• [What is needed] Begin at the line containing "Task: Open the 文件 dropdown arrow" in the entries below and end at the line containing "This screenshot has height=682, width=927."; transcribe that range exactly and nothing outside it.

[Stored records]
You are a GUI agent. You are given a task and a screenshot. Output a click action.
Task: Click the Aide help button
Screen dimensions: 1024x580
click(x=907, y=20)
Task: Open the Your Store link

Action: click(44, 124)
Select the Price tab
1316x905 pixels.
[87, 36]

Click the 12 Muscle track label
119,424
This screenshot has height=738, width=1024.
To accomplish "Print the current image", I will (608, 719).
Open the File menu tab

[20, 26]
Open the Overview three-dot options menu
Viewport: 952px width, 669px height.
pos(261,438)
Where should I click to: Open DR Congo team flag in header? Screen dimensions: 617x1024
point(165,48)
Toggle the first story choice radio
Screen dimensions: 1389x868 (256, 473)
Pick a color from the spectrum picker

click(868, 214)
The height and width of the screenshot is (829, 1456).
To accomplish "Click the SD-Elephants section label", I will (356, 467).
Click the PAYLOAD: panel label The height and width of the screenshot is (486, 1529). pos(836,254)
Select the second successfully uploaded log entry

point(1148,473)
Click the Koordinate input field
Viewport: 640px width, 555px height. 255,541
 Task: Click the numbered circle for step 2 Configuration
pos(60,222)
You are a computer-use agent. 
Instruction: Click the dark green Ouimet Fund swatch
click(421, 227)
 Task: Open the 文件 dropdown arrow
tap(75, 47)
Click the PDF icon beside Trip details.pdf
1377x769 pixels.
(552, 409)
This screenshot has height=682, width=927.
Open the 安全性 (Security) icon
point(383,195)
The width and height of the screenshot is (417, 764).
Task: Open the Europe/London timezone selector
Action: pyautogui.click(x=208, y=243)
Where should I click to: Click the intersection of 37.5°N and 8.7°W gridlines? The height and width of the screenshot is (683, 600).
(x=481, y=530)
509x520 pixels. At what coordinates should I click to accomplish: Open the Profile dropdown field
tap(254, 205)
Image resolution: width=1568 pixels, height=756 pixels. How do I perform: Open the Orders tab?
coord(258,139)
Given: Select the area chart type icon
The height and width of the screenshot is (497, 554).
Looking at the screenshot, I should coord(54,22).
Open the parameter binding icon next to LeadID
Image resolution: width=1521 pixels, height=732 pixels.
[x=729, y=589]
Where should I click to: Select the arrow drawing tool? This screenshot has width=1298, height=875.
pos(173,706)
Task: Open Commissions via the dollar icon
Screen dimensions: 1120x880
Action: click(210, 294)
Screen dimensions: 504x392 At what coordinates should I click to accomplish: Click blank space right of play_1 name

• [Task answer]
 Task: Open the 文件 dropdown arrow
tap(75, 47)
Click the PDF icon beside Trip details.pdf
1377x769 pixels.
(552, 409)
This screenshot has height=682, width=927.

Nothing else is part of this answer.